Problems and tasks |
**a)** In the biography of Karen Burt below, translate this sentence into French: "Burt joined British Aerospace as a project engineer for scientific satellites, and was eventually promoted to senior systems engineer."
**b)** According to the biography of Karen Burt below, at which university did she complete her PhD in electron microscopy?

Text excerpt |

--- START ---

Karen Ann Hilsum Burt (née Hilsum) CPhys MInstP (26 November 1954 - 20 June 1997) was a British engineer and campaigner for the recruitment and retention of women in engineering.
Burt attended Hillside School, Malvern and Worcester Girl's Grammar School. She studied at Newnham College, Cambridge and completed a PhD in electron microscopy at the University of Reading.
Her father is professor Cyril Hilsum, a physicist best known for research that helped form the basis of modern LCD technology. Her mother, Betty Hilsum, died at the age of 61 of cancer. Her parents had met while at University College London on Scholarships.
Her sister is the War Journalist Lindsey Hilsum.
Burt joined British Aerospace as a project engineer for scientific satellites, and was eventually promoted to senior systems engineer. Subsequently, she developed an interest in management, becoming a Business Acquisition Manager.

--- END ---

Source data |
--- START ---

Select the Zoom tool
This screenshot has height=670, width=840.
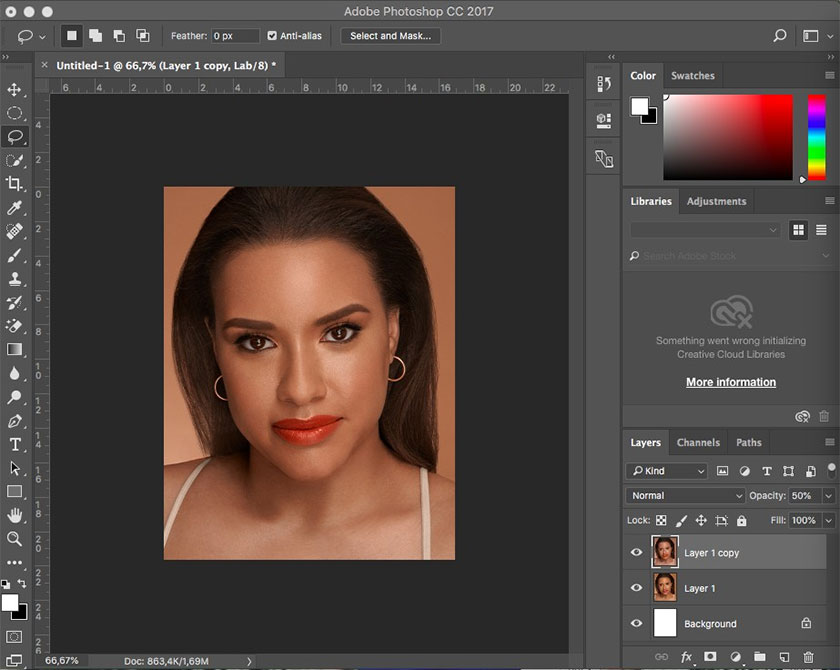coord(14,539)
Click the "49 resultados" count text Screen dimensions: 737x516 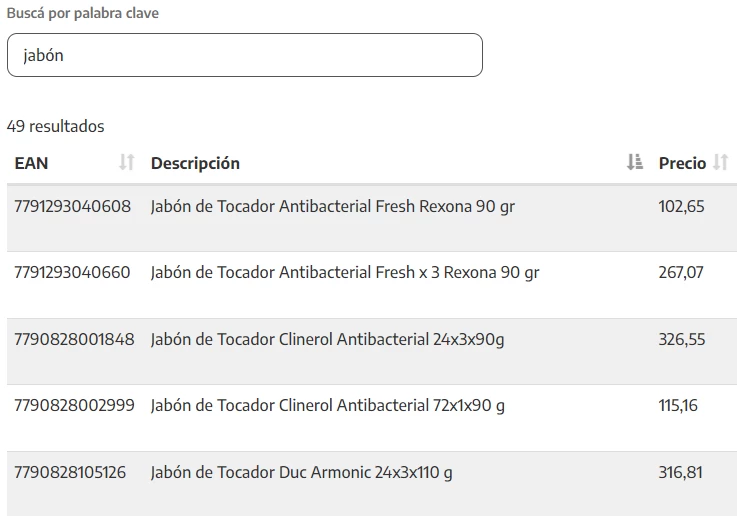point(55,126)
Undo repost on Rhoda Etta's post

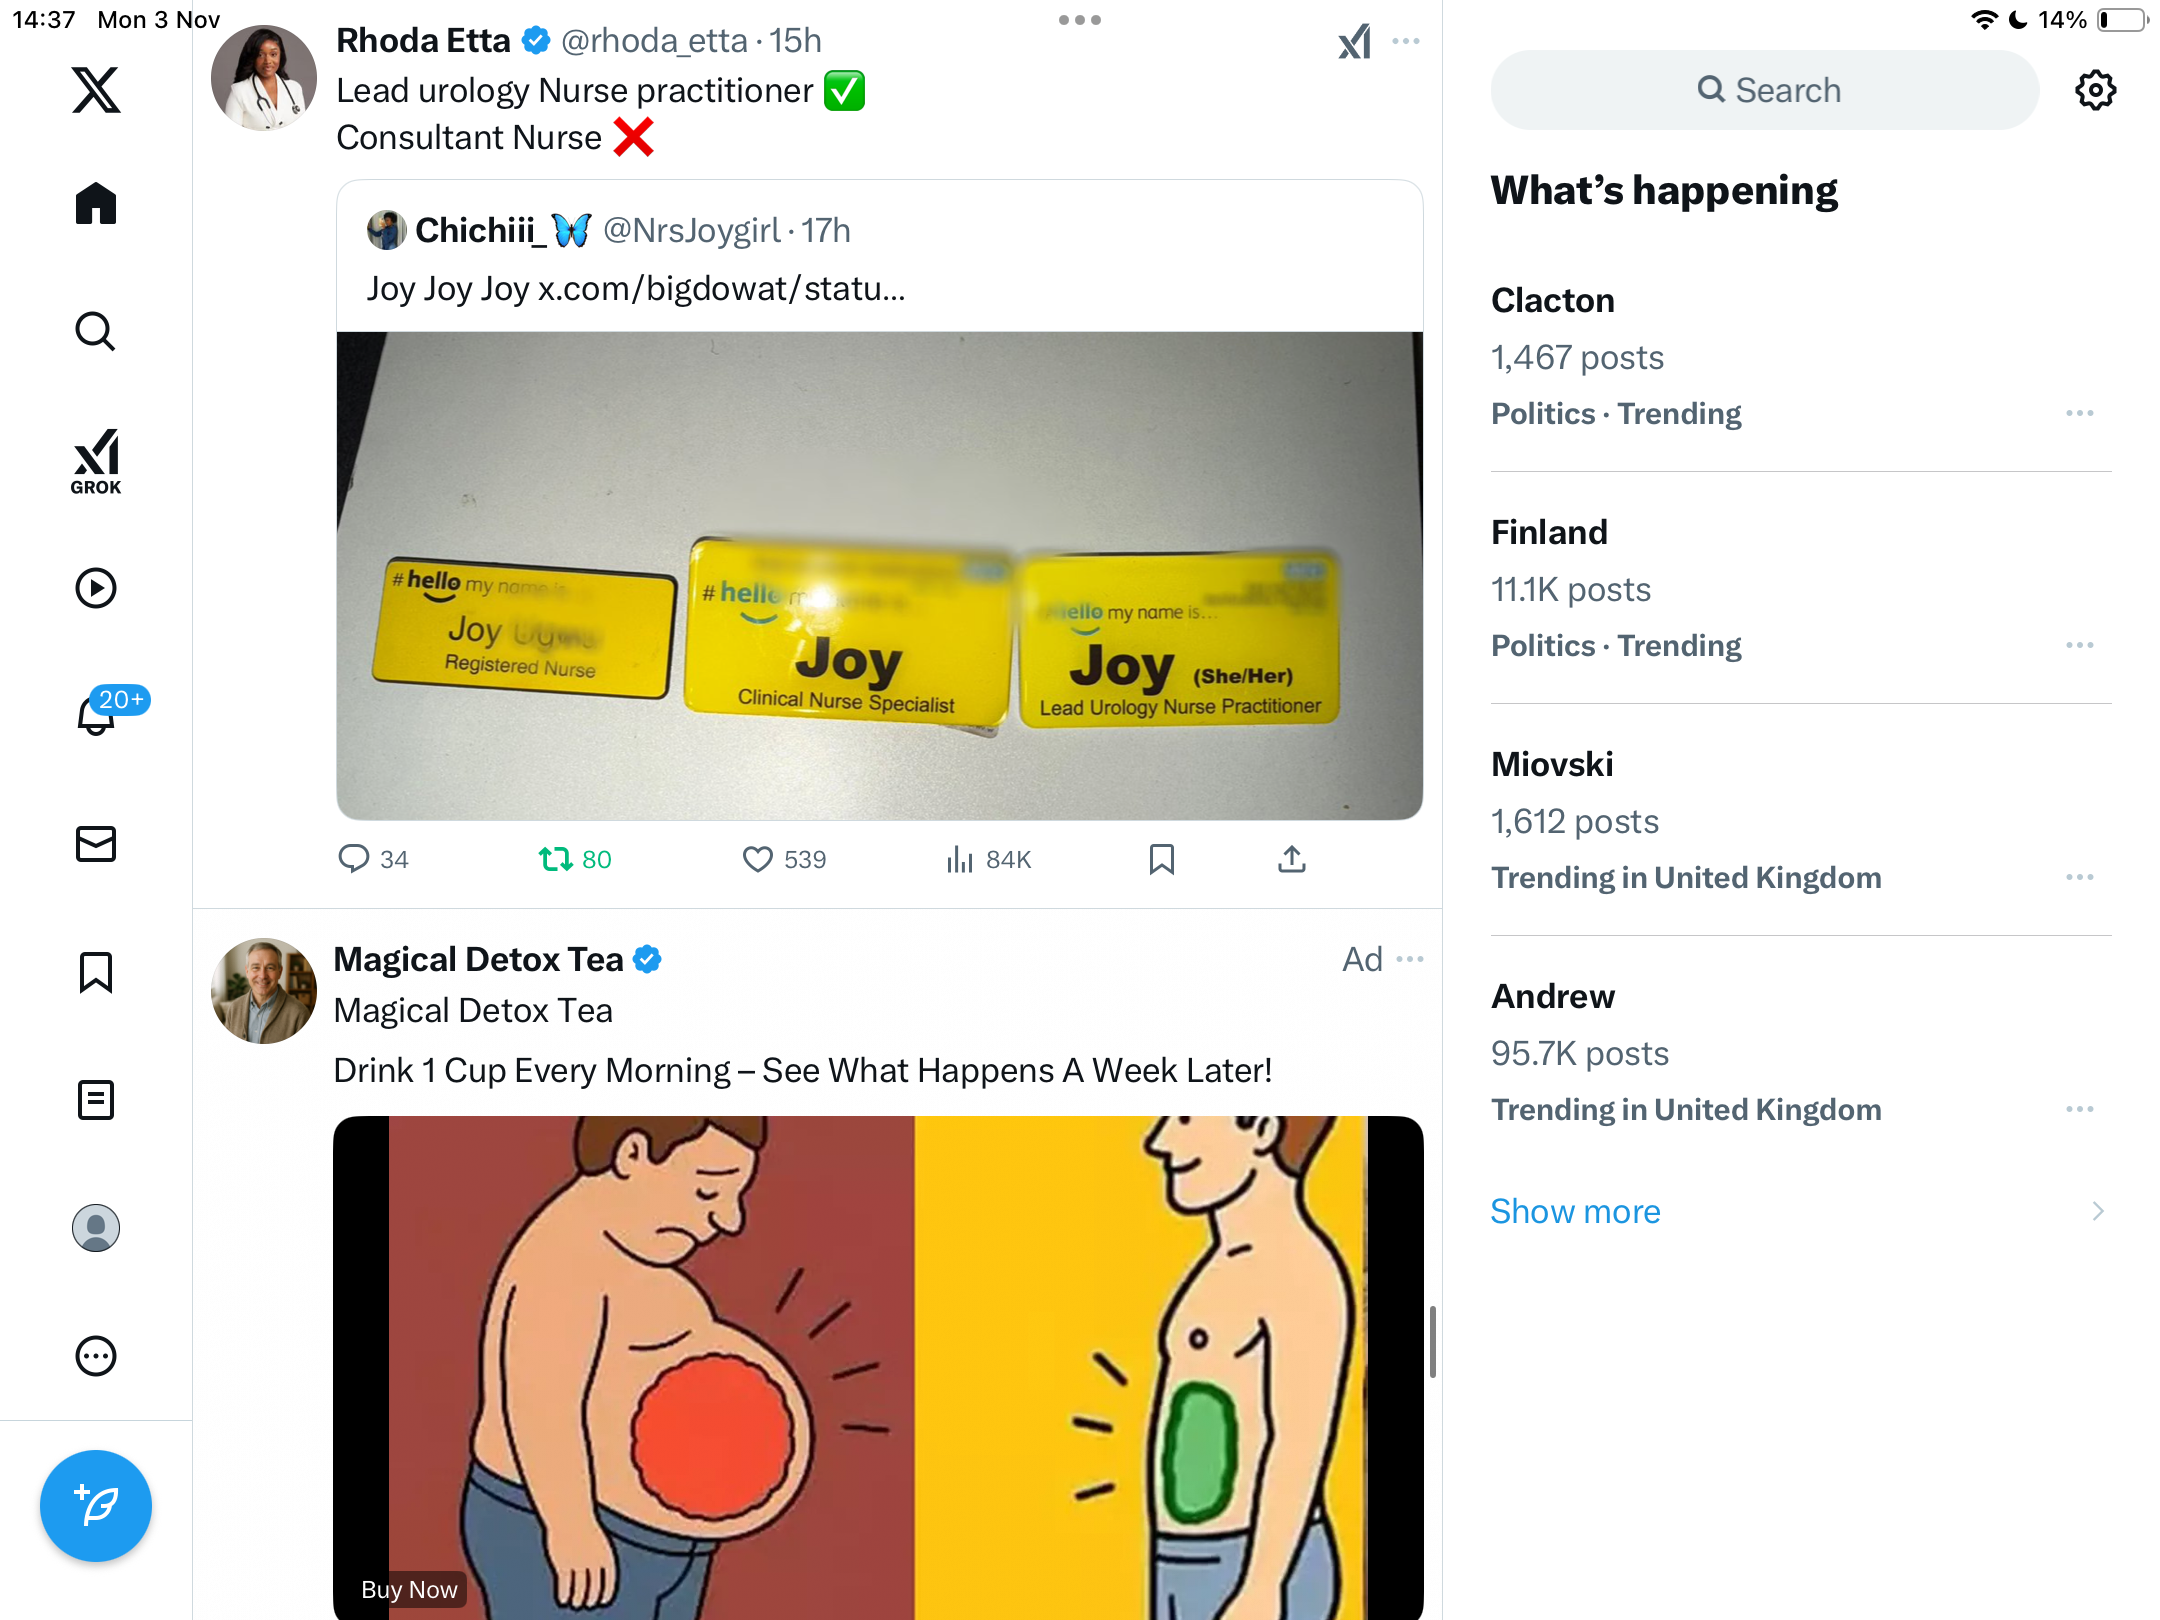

--- END ---

Results of the tasks |
**a)** Burt a rejoint British Aerospace en tant qu'ingénieure de projet pour des satellites scientifiques, et a finalement été promue ingénieure systèmes principale.

**b)** The University of Reading.